Tuesday, March 21, 2006

 

Changing Times

NRO's Media Blog is always helpful in deconstructing the idiocy that passes for news, especially the partisan swill oozing out of the old legacy media. Nathan Goulding on how the Times, they are a' changin':

From the NYT archives:
By my estimate, Iraq's election day is the fifth time that American troops have been almost on their way home from an about-to-be pacified Iraq. The four other incipient V-I days were the liberation of Baghdad (April 9, 2003), President Bush's declaration that ''major combat operations have ended'' (May 1, 2003), the arrest of Saddam Hussein (Dec. 14, 2003) and the handover of sovereignty to our puppet of choice, Ayad Allawi (June 28, 2004).
— FRANK RICH; NYT; January 30, 2005 Sunday; Editorial Desk; Late Edition - Final

But when Mr. Allawi proposed an amnesty for insurgents — a move that was obviously calculated to show that he wasn't an American puppet — American officials, probably concerned about how it would look at home, stepped in to insist that insurgents who have killed Americans be excluded.
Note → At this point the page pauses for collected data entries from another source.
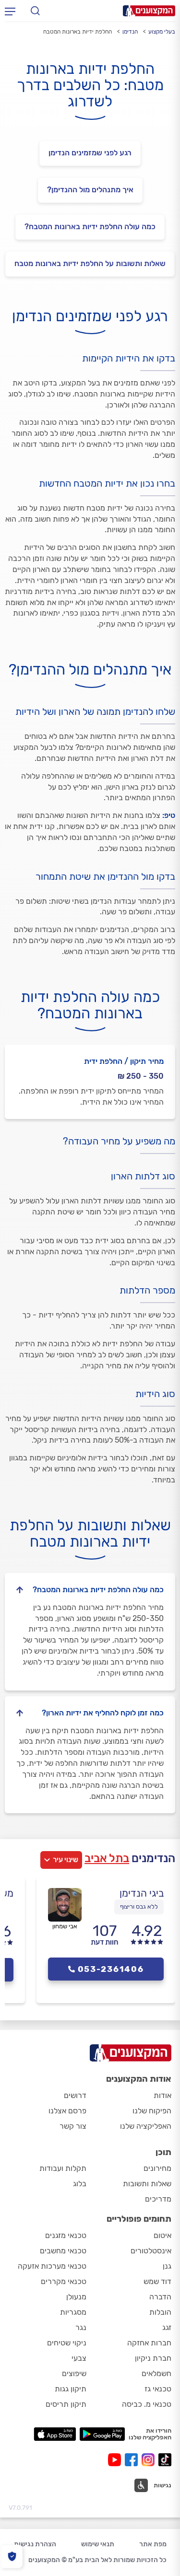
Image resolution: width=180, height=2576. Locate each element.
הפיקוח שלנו (151, 2110)
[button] (152, 2485)
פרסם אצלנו (67, 2110)
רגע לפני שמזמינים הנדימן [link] (90, 152)
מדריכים (158, 2198)
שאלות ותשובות (147, 2183)
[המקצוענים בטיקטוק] (164, 2459)
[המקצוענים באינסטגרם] (150, 2459)
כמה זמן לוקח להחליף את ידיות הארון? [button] (103, 1712)
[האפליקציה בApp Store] (55, 2434)
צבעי (79, 2358)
Inevitably, this suggestion that American lives matter more than Iraqi lives led to an unraveling of the whole thing, so Mr. Allawi now looks like a puppet.
— PAUL KRUGMAN; NYT; August 6, 2004 Friday; Editorial Desk; Late Edition - Final

For so long, Mr. Bush has put up with caricatures of a wee W. sitting in the vice president's lap, Charlie McCarthy style, as big Dick Cheney calls the shots. But now the president has his own puppet to play with.
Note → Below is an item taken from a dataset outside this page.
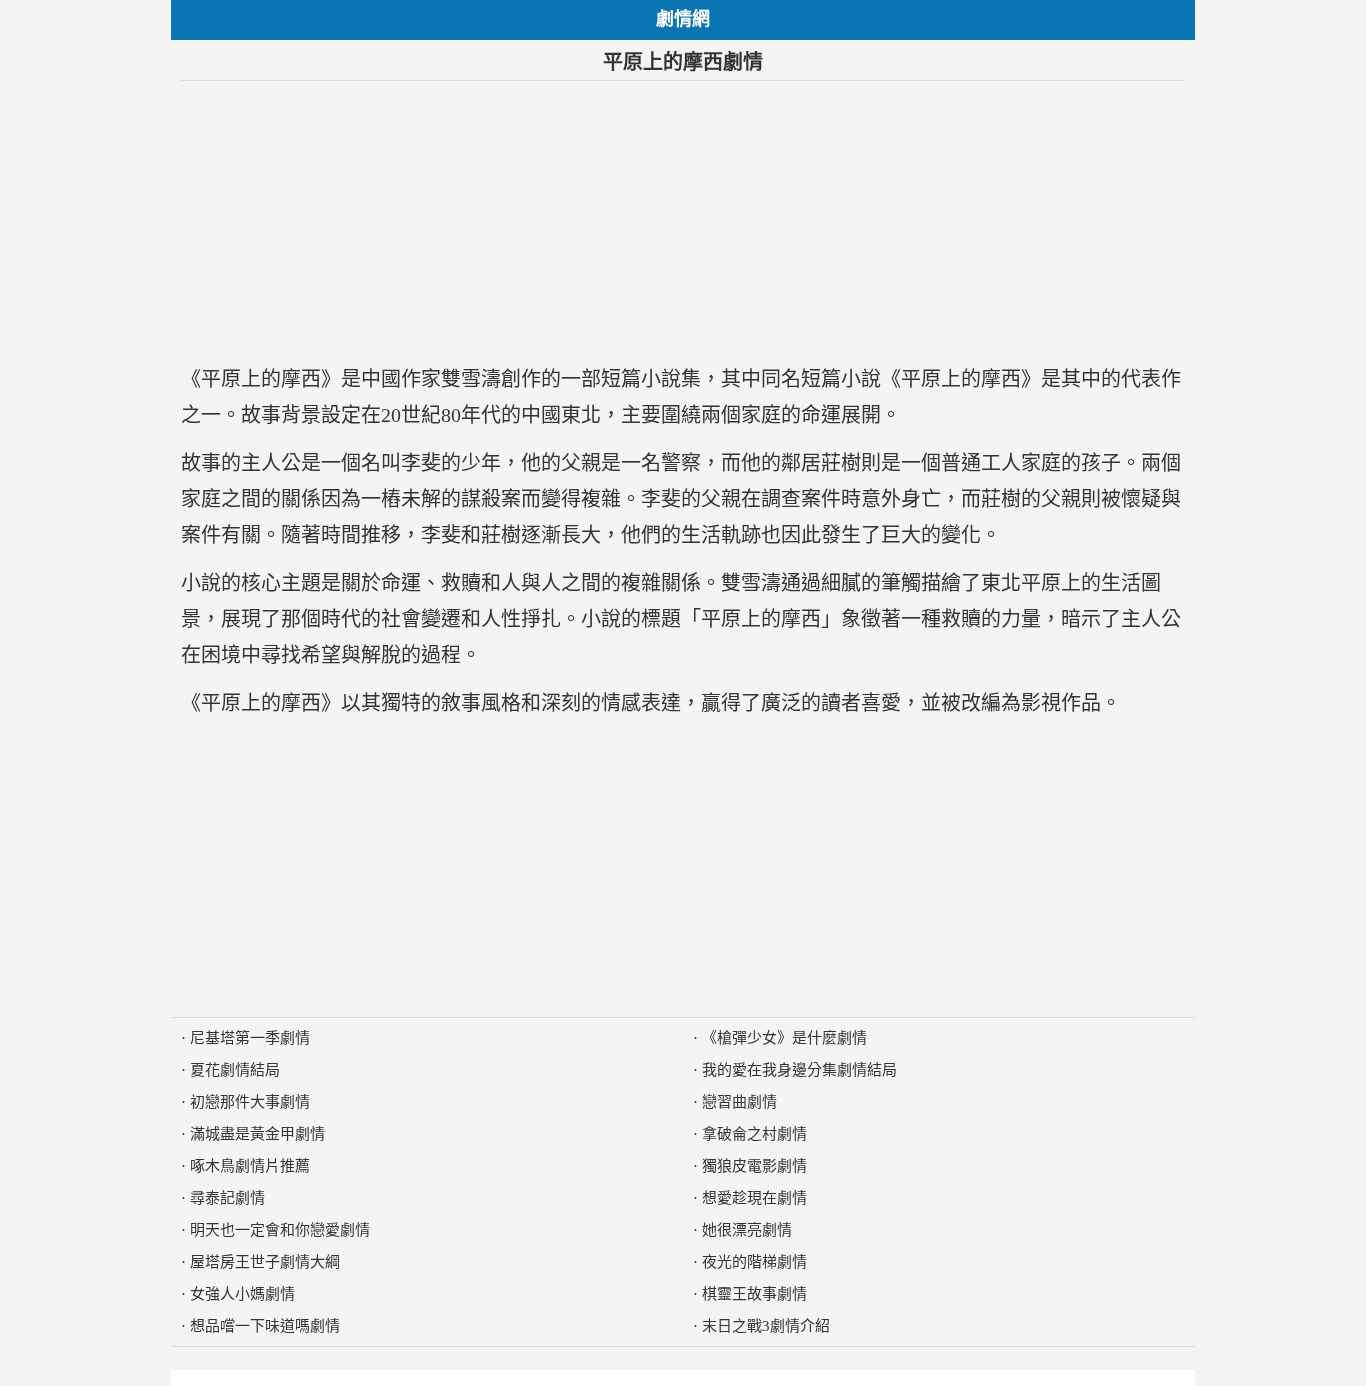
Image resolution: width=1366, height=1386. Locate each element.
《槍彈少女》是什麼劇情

All last week in New York and Washington, Prime Minister Ayad Allawi of Iraq parroted Mr. Bush's absurd claims
that the fighting in Iraq was an essential part of the U.S. battle against terrorists that started on 9/11, that the neocons' utopian dream of turning Iraq into a modern democracy was going swimmingly, and that the worse things got over there, the better they really were.
— MAUREEN DOWD; NYT; September 26, 2004 Sunday; Editorial Desk; Late Edition - Final

Prime Minister Iyad Allawi on Tuesday signed into law broad martial powers that allow him to impose curfews anywhere in the country, ban groups he considers seditious and order the detentions of people suspected of being security risks.[…]Postings appeared on Islamist Web sites on Tuesday denouncing Dr. Allawi as a puppet of the occupation forces.
— EDWARD WONG; NYT; July 7, 2004 Wednesday; Foreign Desk; Late Edition - Final

Ironically, that last excerpt could just as easily have said: “Postings appeared on the NYTimes.com site denouncing Dr. Allawi as a puppet of the occupation forces.”

But
today:

The picture painted by the administration clashed with that of the former interim prime minister, Ayad Allawi, once hailed by Mr. Bush as the kind of fair-minded leader Iraq needed. He declared in an interview with the BBC that the country was nearing a ''point of no return.''

''It is unfortunate that we are in civil war,'' said Mr. Allawi, who served as prime minister after the American invasion and now leads a 25-seat secular alliance of representatives in Iraq's 275-seat National Assembly. ''We are losing each day, as an average, 50 to 60 people through the country, if not more.''

''If this is not civil war,'' he said, ''then God knows what civil war is.''
Funny, now there’s no mention of accusations calling Allawi a “puppet.” It will be noteworthy to see if the NYT and its columnists react toward Allawi the same way they did toward Michael Brown — a target of scorn until his anti-Bush statements became helpful.

Pay to read Krugman and the Dowdian One? Now that's idiotic, especially when you can read NRO's Media Blog every day for free.